Beratung bei der Nachfolgeübernahme in einem Unternehmen wird als Zukunftsmarkt eingeschätzt. Die Kursausbildung zu einem zertifizierten Fachberater für Unternehmensnachfolge richtet sich vor allem an den Berater in Steuerfragen. War diese Beratung früher den Rechtsanwälten vorbehalten, so ist sie heute außergerichtlich auch anderen Experten möglich. Man kann seinen Mandanten die Kompetenz zur Beratung durch ein Zertifikat „Fachberater für Unternehmensnachfolge“ verdeutlichen, diese werden dann in der Regel zunächst den Rat eines solchen Experten suchen. Das Prinzip der Zertifizierung kennt man ja auch auf anderen Gebieten, so gibt es auch Zertifizierte Testamentsvollstrecker oder Fachberater für Sanierung und Insolvenz.
Der Zertifizierungslehrgang für Unternehmensnachfolge richtet sich an die steuerlich und wirtschaftsberatend Tätigen und macht versiert in allen Feldern, die für den Fachberater für Unternehmensnachfolge relevant sind: Gesellschaftsrecht, Erbrecht bzw. Familienrecht, das Arbeitsrecht und allgemein berührende Fragen des Zivilrechtes. Es versteht sich von selbst, dass für eine solche Qualifizierung ein kompetentes Lehrteam zur Verfügung stehen muss. Dies sollte man bei der Auswahl auch überprüfen. Angebote kann man über den Deutschen Steuerberater Verband per Broschüre oder im Internet finden. Die angebotenen Lehrgänge dauern in etwa 18 Tage, an denen die verschiedensten Unterrichtsinhalte vermittelt werden.

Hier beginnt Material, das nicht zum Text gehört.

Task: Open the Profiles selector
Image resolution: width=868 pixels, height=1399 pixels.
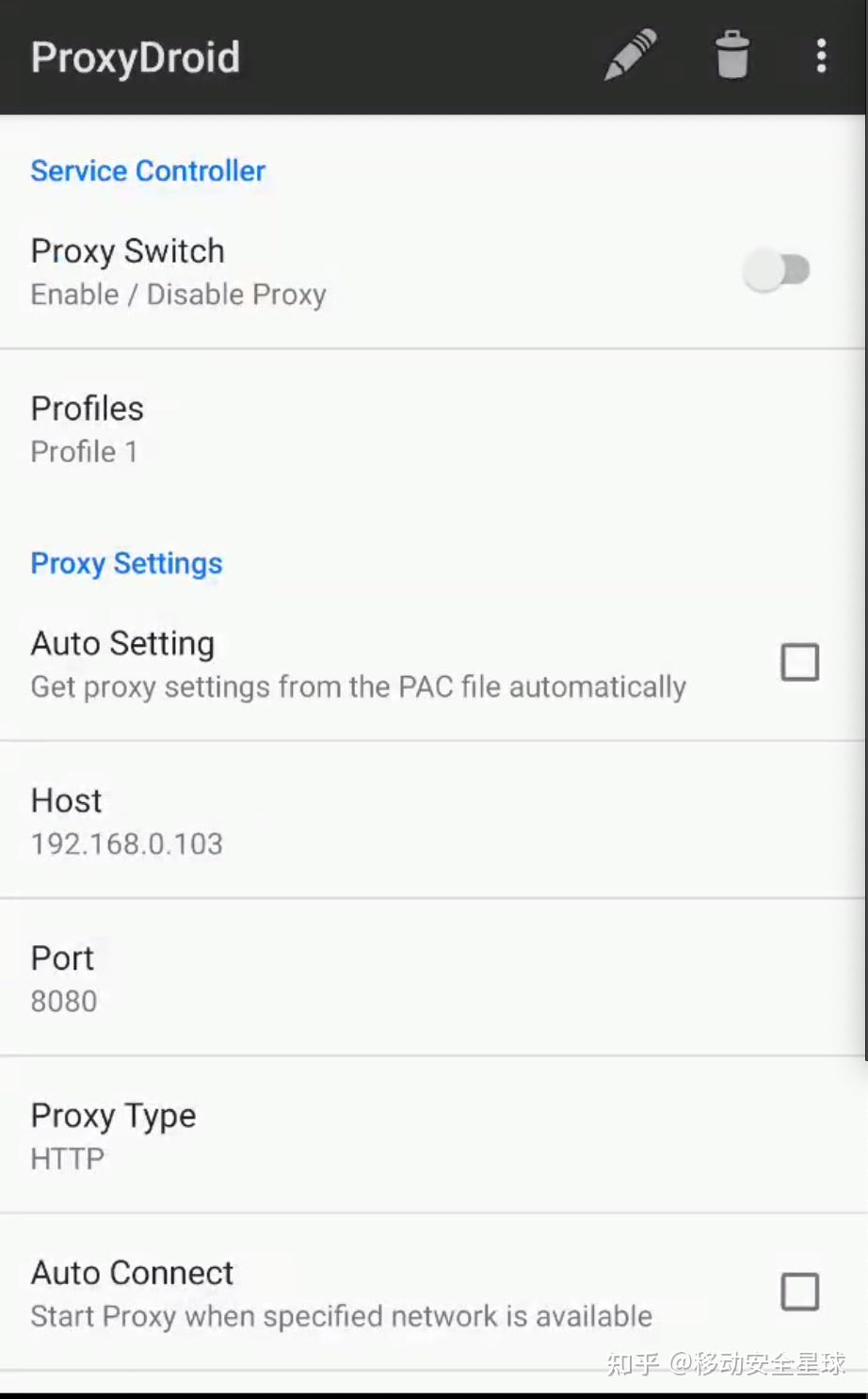Action: 433,428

Kurszeit und Prüfungszeiten sind abends oder samstags. Der Verband Deutscher Steuerberater verleiht nach der erfolgreichen Abschlussprüfung und aufgrund eines förmlichen Antrags das Zertifikat. Die Kosten für den Lehrgang liegen zwischen 3 - 4000 €, melden sich mehrere Mitglieder einer Kanzlei oder Sozietät zusammen an, kann es Mengenrabatt geben. Das Zertifikat darf geführt und auch für Werbezwecke eingesetzt werden. Es entspricht also den Fachberaterrichtlinien des DVSt (Zulassung § 3 StBerG). Dazu muss man aber noch eine besondere praktische Erfahrung nachweisen, die man durch die Abwicklung mehrerer Fälle der Beratung in Fragen der Unternehmensnachfolge beöegem muss.